もうすぐ松坂と松井秀喜の「日本人対決」もあろう。テレビやスポーツ紙および時差のお陰で部数がはける夕刊紙が盛んに取り上げている。

どこにニュースバリューがあるのかわからない。むしろ島国根性爆発を見る思いだ。

日本より高いレベルにある米大リーグで日本人投手と日本人野手が「対決」する。メディアはそれがあたかも大リーグを日本人が席巻したかの如く褒めたたえ、視聴者も読者もその気になる。実際は全然どうでもないにも関わらず、また同じ日本人とはいえ自分ではなく赤の他人がなした営みにも関わらず、わがことのように胸を張る。張った胸ならば広かろう。「バカ」と大書した紙を貼ってやりたい気分である。
まず「日本人対決」との騒ぎ方そのものがみみっちい島国根性そのものだ。松坂がアメリカ人など大リーグの主要勢力をバッタバタと倒すのは、イチローが同じくそうした者から打ちまくるのは快挙といっていいが、ことさらに日本人同士で対戦しているのを取り上げて、それが他の国籍の選手と対すると別して大きく扱うのは明らかなフレームアップである。
松坂とイチローは日本のプロ野球でもまみえていた。特にイチローは7年連続首位打者という前人未踏の記録保持者である。その時に日本人はふさわしく彼を遇したか。イチローのいた球団は別の球団と合併し、松坂のいた球団は「裏金」で揺れ、松井のいた球団は1新聞社の拡販材料にすぎない。そんな体質が嫌で出ていった面があるのをすっかり忘れて大喜びする姿はみっともない。
そもそも「松坂vsイチロー」「松坂vs松井」などという図がない。あるのはボストンとシアトルの、ボストンとNYの試合であり、松井も松坂もイチローも属するチームの勝利のために全力を尽くしているのだ。したがっていかなるチーム状態で、どんな局面で、こうしたプレーをしたという点が大事なのであって、試合やチームの状況を無視した「日本人対決」のみに一喜一憂するのは邪道でさえある。
「日本人対決」に酔いしれたければ日本のプロ野球を見ればよろしい。いやアメリカでやっている日本人同士だから気になるという方へ。それを島国根性丸出しという。

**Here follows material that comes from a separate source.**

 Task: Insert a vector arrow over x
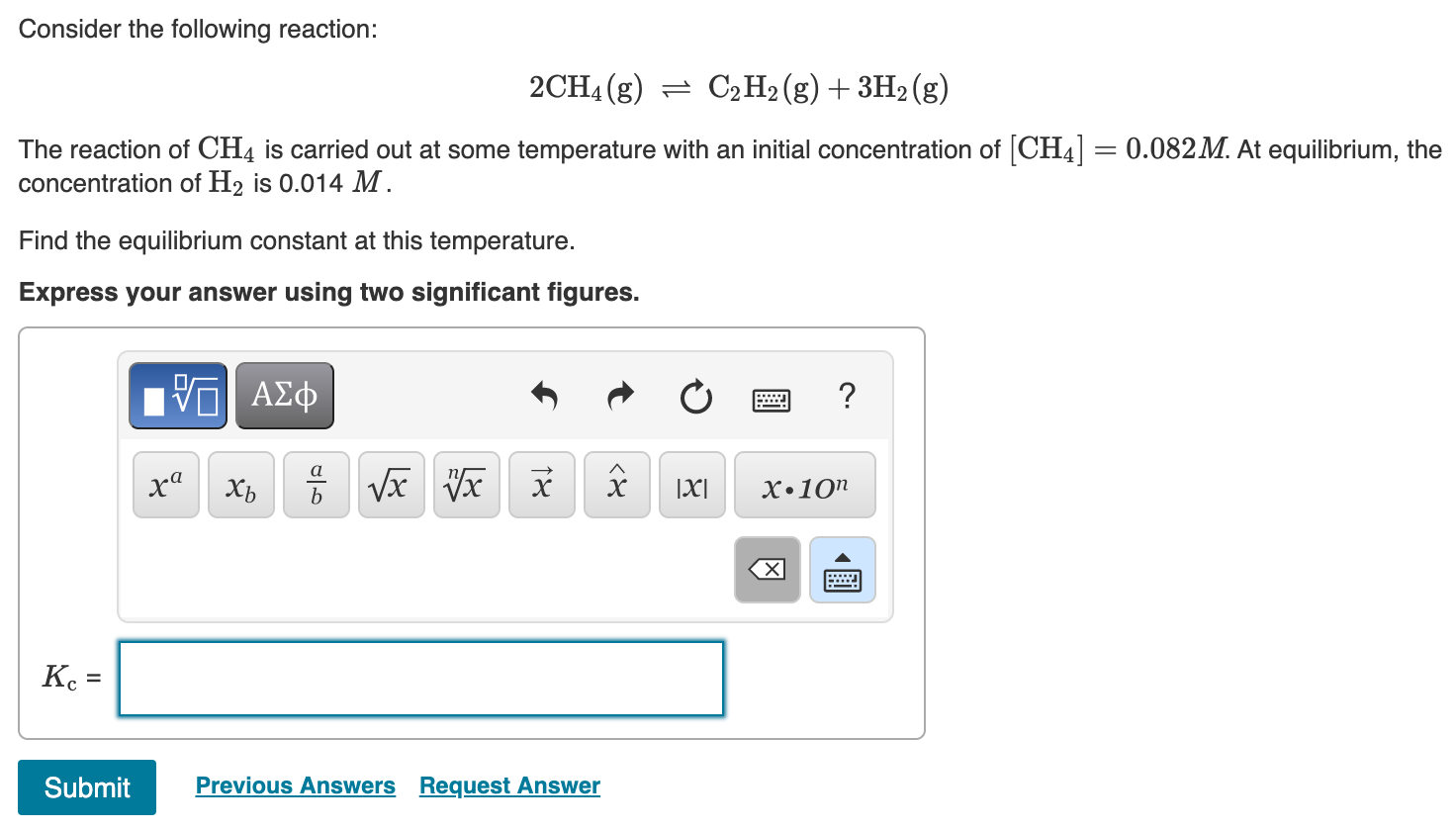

百歩譲って野球は投手と打者が1対1の局面で対戦するので「日本人対決」もいいとしよう。でもサッカーはどうだ。欧州各国内リーグのチームにたまたま日本人が居合わせるだけで「日本人対決」とあおり、それに同調する向きも多い。片方の日本人選手がベンチだと「日本人対決が実現しませんでした」などと嘆息さえする。
日本人が出場したら試合内容などそっちのけ。テレビは少しでもよさげなパフォーマンスを見せるとそこだけを繰り返して放映し、実はチームが0対3で負けたという事実があってもわずかに付け足すのみである。それで「欧州勢を呼ぶか否か」とイビツァ・オシムに迫る。オシムの哲学的思索を一層深める価値ある不条理を日本人は日本代表監督に捧げているわけだ。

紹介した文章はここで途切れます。